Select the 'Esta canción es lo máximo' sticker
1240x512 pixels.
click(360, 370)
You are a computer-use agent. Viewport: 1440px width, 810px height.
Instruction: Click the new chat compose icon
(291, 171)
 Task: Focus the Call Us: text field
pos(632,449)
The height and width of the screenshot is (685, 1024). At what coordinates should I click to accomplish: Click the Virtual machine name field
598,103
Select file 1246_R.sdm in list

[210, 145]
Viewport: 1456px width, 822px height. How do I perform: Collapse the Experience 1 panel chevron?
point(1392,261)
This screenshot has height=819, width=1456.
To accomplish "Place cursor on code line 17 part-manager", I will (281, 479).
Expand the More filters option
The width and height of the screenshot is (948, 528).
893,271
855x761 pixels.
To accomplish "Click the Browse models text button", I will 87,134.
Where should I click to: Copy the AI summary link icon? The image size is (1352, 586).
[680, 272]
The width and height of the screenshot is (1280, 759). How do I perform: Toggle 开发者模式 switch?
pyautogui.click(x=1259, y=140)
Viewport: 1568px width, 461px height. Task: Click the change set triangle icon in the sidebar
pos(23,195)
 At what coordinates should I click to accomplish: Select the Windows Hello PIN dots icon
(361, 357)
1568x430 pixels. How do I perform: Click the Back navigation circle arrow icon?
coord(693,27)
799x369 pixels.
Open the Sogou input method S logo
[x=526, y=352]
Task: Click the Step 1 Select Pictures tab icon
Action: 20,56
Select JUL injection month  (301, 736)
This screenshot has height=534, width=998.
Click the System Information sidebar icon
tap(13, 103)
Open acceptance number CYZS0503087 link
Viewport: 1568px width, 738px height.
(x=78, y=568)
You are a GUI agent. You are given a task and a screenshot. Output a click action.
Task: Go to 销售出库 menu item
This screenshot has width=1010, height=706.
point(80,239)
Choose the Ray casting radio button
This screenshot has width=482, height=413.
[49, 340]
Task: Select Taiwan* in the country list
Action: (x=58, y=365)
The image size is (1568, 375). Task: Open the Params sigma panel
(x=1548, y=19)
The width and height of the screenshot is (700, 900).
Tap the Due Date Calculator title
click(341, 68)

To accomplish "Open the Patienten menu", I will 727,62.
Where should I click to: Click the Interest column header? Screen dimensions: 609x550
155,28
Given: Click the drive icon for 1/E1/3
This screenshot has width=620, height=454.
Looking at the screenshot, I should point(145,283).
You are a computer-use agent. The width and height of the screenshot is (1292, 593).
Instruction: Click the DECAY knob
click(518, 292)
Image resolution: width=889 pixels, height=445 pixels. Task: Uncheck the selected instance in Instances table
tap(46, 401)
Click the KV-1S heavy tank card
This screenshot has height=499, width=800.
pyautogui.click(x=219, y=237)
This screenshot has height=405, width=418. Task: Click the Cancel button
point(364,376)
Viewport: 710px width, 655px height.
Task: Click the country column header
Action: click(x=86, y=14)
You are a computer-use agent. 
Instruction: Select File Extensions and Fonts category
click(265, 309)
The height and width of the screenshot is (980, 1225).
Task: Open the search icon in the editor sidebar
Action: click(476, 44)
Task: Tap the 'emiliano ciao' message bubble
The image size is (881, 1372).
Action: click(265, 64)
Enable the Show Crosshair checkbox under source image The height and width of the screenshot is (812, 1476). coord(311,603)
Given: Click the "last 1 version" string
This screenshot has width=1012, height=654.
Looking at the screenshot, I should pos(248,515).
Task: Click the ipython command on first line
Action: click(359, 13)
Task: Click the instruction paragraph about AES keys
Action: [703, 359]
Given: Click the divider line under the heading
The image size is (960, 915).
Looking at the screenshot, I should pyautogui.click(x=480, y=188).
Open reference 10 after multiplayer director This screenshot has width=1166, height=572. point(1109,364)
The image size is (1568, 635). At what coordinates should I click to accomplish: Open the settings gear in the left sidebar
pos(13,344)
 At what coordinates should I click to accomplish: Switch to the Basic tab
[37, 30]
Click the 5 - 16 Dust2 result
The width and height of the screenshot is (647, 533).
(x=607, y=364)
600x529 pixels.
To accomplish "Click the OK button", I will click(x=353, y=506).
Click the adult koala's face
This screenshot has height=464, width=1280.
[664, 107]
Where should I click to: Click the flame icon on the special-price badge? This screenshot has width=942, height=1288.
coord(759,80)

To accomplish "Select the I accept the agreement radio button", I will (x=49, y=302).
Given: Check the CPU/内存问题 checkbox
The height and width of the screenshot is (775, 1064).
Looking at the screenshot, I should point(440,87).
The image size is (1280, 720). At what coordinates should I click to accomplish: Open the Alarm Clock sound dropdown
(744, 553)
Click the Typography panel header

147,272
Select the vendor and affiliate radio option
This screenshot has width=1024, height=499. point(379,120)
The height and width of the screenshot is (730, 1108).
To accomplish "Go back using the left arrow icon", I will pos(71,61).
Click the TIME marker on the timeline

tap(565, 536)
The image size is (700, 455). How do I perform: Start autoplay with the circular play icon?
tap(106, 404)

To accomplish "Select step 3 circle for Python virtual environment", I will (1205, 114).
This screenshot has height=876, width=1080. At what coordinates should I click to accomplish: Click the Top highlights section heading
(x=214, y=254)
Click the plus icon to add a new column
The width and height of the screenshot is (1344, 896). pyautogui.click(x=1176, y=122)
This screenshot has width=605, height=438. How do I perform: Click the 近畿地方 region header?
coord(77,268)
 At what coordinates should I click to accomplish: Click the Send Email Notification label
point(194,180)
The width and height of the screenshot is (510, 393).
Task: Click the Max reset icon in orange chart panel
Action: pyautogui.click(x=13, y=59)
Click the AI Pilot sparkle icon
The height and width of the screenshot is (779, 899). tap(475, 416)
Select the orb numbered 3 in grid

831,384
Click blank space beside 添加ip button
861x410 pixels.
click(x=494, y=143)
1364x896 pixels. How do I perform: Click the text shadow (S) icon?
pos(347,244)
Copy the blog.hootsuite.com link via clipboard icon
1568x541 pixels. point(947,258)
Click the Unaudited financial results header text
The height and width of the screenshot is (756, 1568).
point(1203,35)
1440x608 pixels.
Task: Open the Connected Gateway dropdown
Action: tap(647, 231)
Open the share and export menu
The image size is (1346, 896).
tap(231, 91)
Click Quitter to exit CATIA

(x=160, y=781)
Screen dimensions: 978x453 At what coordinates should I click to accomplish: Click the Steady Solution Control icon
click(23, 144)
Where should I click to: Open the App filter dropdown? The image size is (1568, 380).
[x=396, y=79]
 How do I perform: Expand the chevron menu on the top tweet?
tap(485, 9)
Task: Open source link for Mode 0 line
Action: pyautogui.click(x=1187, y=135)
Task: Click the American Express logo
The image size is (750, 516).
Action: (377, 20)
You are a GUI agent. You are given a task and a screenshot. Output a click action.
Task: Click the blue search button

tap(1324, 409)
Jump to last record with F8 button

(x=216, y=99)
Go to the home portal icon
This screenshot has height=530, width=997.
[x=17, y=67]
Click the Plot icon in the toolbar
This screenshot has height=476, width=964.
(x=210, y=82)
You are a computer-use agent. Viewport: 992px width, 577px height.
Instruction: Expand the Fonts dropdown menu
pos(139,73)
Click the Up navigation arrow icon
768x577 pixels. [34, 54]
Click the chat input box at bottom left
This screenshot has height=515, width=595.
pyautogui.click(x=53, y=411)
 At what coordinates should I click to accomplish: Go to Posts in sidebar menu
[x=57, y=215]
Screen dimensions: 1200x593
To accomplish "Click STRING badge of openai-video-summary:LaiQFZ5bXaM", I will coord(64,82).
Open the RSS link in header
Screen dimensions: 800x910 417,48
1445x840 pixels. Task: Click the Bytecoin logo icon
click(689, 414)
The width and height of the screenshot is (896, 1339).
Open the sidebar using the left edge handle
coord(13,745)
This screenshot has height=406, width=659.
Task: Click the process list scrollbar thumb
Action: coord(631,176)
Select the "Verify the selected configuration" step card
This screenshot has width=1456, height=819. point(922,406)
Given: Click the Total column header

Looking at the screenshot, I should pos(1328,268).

__________________________________________________

**Problem requirements:** Recast the items from the line with "Click Quitter to exit CATIA" up to and including the line with "[x=396, y=79]" as a two-column CSV with the headers text and answer. Give one row per item, put each field in quotes, and turn any line breaks into spaces.

**The reply:**
text,answer
"Click Quitter to exit CATIA","(x=160, y=781)"
"Screen dimensions: 978x453 At what coordinates should I click to accomplish: Click the Steady Solution Control icon","click(23, 144)"
"Where should I click to: Open the App filter dropdown? The image size is (1568, 380).","[x=396, y=79]"